Hey there,
in our project we’re observing an interesting performance anomaly. We’re storing encrypted messages in canisters and tried to identify the best batch sizes for reads and writes. Checking different batch read window sizes (read 10, 100, 1000, 10000 messages at once) we got these measurements:
> ./test.exs read_bench
...snip...
Name ips average deviation median 99th %
read 10 344.41 2.90 ms ±18.94% 2.85 ms 4.25 ms
read 1000 100.74 9.93 ms ±25.17% 9.60 ms 16.75 ms
read 100 21.30 46.96 ms ±1.89% 46.90 ms 49.54 ms
read 10000 1.51 660.43 ms ±2.61% 653.82 ms 697.74 ms
...snip...
So there is this outlier here at reading messages with a batch size 1000. Reading a single batch of 100 messages takes ~47ms on average but reading a single batch of 1000 messages takes only ~10ms on average! So we’re getting more in less time! We’re calling always the same function in the canister zone_availability_canister/src/DiodeMessages.mo at master · diodechain/zone_availability_canister · GitHub
public func get_messages_by_range(store: MessageStore, min_message_id: Nat32, in_max_message_id: Nat32) : [Message] {
let max_message_id = Nat32.min(in_max_message_id, get_max_message_id(store));
if (min_message_id > max_message_id) {
return [];
};
Iter.range(Nat32.toNat(min_message_id), Nat32.toNat(max_message_id))

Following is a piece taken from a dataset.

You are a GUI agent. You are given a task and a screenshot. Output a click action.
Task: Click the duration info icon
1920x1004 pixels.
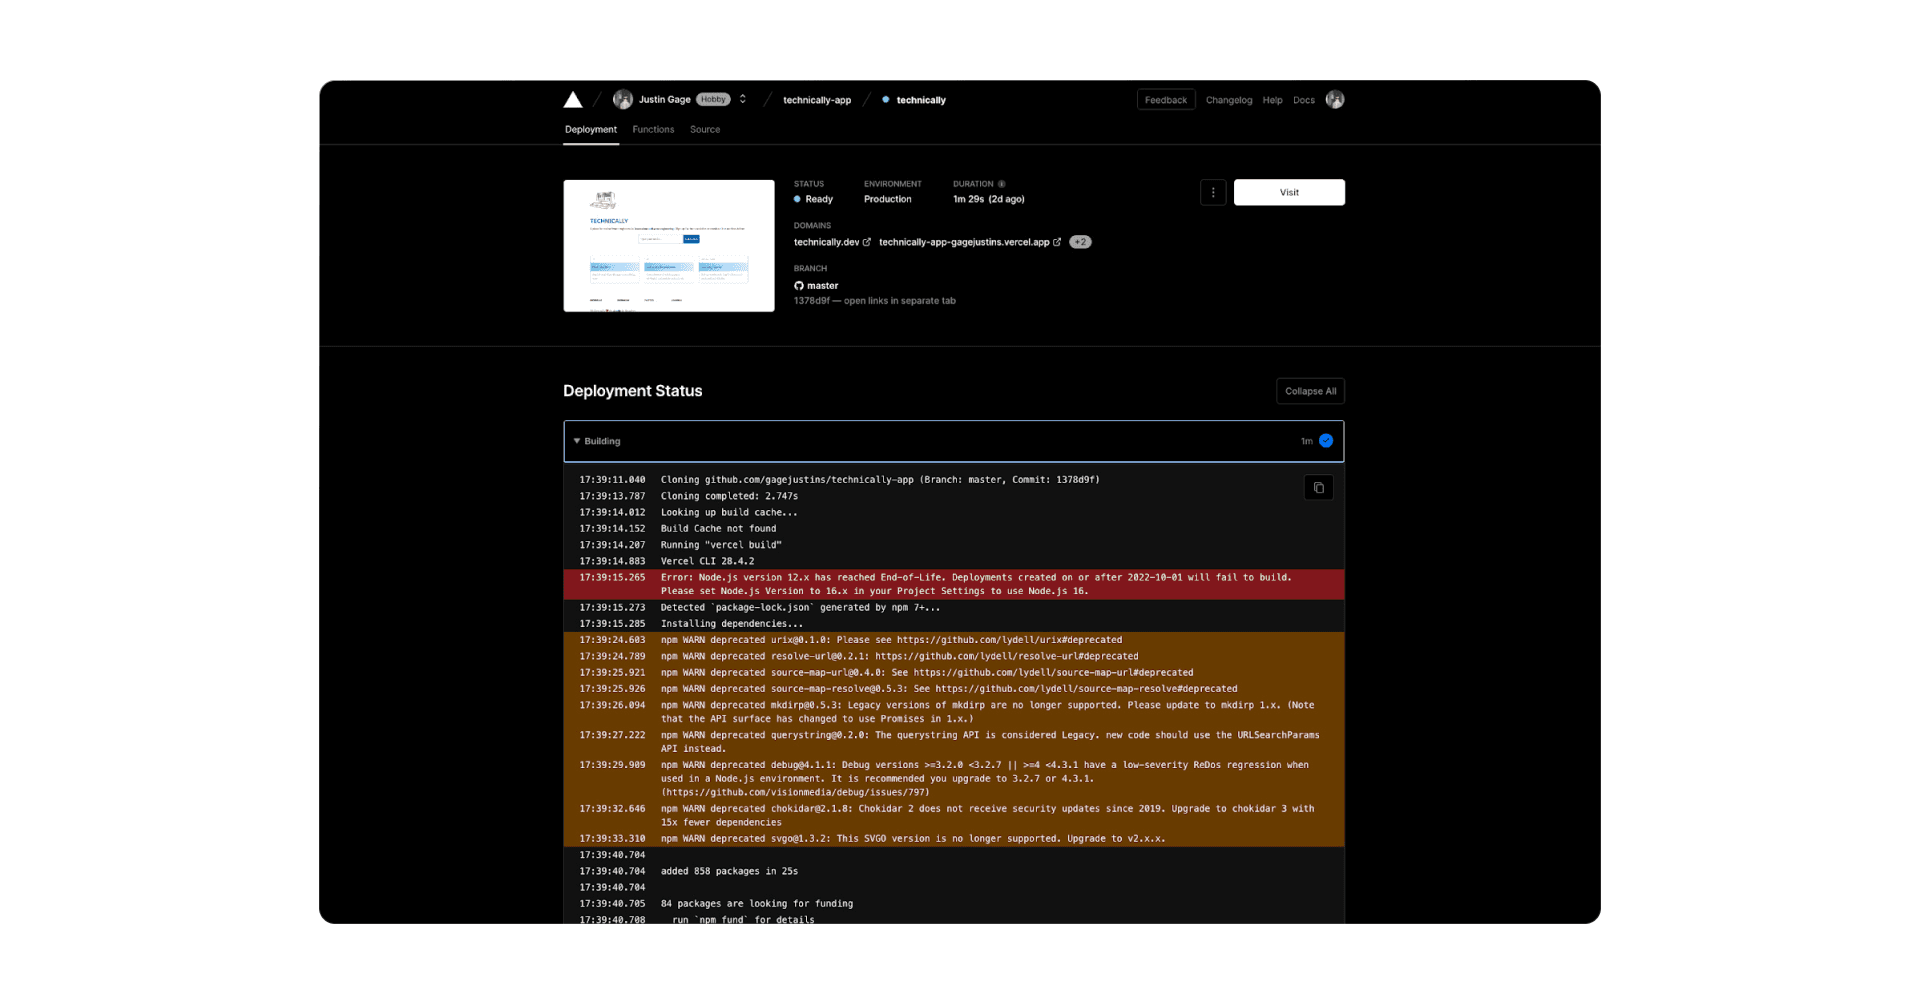coord(1002,184)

|> Iter.map(_, func (i : Nat) : Message {
let offset = get_message_offset_by_id(store, Nat32.fromNat(i));
get_message_by_offset(store, offset);
})
|> Iter.toArray(_);
};
Which is wrapped by the actor:
public shared query func get_messages_by_range(min_message_id: Nat32, max_message_id: Nat32) : async [DiodeMessages.Message] {
DiodeMessages.get_messages_by_range(dm, min_message_id, max_message_id);
};
And the bench code is checking the returned number of messages. So we know that is correct.
Going deeper into this and trying to isolate the breaking point, it seems that once we cross a certain response size this “turbo anomaly” kicks in:
It’s wild that the performance improves 10x suddenly when we cross a certain threshold. So my question is what can we do to dig deeper into this and find the root cause? I was initially thinking there might be some caching in the replica, but this is not on repeated requests. Might this be a local only dfx replica issue, a Motoko compiler anomaly?
Also is this test then even representative for what we will experience once deployed on a real network?
Any suggestions from an ecosystem expert on how to debug this further would be amazing!
Thanks!